The Ephemera
Page 20
You live in a small town all your life, you know it intimately. Its streets are as familiar as the rooms of your own house, its buildings, your wallpaper. The tang of brine is the smell of your mother's cooking, and the constant conversation of sea and wind and gulls, the muted, ever-present soundtrack of domestic appliances. It's always the same. You stop thinking of it as a place. You stop thinking about it at all.
There was a shut-up shop not far down the hill that had appeared surreptitiously like a patch of damp on the bathroom ceiling. Damien couldn't remember it ever being open, or what had been there before, but for years now it had been an unmovable stain on Robin Hood's Bay's decor. Its window displayed a sparse diorama of oddments. Dusty figurines of dolphins and starfish sat on a fan of garish guidebooks. There was other statuary too, dragons and goblins, perhaps a misguided attempt at snagging some of Whitby's Goth trade, sat opposite a collection of cutesy animal figures; kittens in mittens, frogs with fishing rods. It was no wonder the shop had gone bust.

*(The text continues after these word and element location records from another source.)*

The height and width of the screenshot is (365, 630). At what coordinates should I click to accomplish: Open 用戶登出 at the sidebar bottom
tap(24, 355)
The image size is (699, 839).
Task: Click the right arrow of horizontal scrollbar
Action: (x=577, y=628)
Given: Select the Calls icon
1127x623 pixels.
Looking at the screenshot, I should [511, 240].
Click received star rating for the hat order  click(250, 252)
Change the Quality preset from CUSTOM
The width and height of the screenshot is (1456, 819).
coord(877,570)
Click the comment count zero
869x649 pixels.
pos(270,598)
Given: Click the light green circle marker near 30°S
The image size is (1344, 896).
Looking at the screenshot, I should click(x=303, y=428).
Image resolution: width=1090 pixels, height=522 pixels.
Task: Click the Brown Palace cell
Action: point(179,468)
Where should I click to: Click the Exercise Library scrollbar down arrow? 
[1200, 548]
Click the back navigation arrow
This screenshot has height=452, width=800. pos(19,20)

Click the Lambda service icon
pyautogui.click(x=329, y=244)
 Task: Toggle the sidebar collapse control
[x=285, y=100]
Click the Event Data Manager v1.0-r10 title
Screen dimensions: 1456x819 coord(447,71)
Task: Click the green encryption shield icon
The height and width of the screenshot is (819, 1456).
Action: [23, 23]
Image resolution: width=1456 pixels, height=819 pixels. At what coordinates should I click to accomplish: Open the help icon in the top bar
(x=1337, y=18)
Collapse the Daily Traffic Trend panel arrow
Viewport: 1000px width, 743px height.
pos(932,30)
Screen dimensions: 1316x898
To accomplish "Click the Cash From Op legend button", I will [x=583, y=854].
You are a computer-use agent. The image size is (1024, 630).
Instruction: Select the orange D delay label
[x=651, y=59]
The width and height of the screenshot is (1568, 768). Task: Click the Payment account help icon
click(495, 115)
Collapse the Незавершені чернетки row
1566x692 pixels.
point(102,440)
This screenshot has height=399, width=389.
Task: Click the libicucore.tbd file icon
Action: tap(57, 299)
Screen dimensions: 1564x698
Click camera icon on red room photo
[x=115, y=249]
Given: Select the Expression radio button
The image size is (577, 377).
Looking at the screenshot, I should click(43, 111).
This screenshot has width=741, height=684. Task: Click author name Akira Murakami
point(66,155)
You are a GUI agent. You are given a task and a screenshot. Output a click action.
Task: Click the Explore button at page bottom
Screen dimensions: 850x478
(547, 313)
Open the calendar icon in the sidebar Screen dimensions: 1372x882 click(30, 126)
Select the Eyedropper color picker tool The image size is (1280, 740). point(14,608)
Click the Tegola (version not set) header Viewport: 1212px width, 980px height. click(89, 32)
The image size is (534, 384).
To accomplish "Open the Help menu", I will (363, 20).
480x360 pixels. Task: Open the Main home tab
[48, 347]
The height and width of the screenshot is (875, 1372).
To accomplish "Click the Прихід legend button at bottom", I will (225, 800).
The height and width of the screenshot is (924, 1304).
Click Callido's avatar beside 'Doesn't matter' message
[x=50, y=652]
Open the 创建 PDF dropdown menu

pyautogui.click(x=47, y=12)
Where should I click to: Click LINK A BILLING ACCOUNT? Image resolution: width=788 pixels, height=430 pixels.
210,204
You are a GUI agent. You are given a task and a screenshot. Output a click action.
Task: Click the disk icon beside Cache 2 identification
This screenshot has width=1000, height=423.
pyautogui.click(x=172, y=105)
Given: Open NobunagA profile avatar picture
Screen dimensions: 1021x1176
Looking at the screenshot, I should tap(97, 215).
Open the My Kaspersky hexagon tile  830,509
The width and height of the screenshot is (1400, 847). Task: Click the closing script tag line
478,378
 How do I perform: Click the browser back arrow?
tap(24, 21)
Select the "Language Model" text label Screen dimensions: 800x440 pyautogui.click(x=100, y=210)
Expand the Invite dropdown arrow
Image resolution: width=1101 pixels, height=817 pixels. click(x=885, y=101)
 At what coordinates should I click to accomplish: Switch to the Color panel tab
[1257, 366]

It was a surprise however when Peter stopped there and pulled out a set of keys. "You wouldn't believe how cheap the rent is," he said, opening the door with his shoulder. "Course its only short term until they find a new tenant for the shop." He stepped through the darkened doorway, and Damien was only able to surmise the grin in his voice. "Been here four years now."
There was a little flat to the rear of the empty sales space. Peter and Damien squeezed down a hall and a twist of carpeted stairs until they arrived at a cramped little kitchen that clearly hadn't been decorated since the sixties. Peter laid down his instrument. Damien did that same and, while the old man left the room for a moment, took the opportunity to look around. He found he was surprised by how tidy Peter kept the place, and then he was ashamed that he'd assumed that an older man living on his own would have piles of crusty dishes in the sink and unwashed floors. There wasn't much to this kitchen, but what there was was neatly stowed. The economy of space reminded Damien of the cabin of a boat, and he wondered if, unlike the rest of the Knot, Peter did in fact have actual seafaring credentials.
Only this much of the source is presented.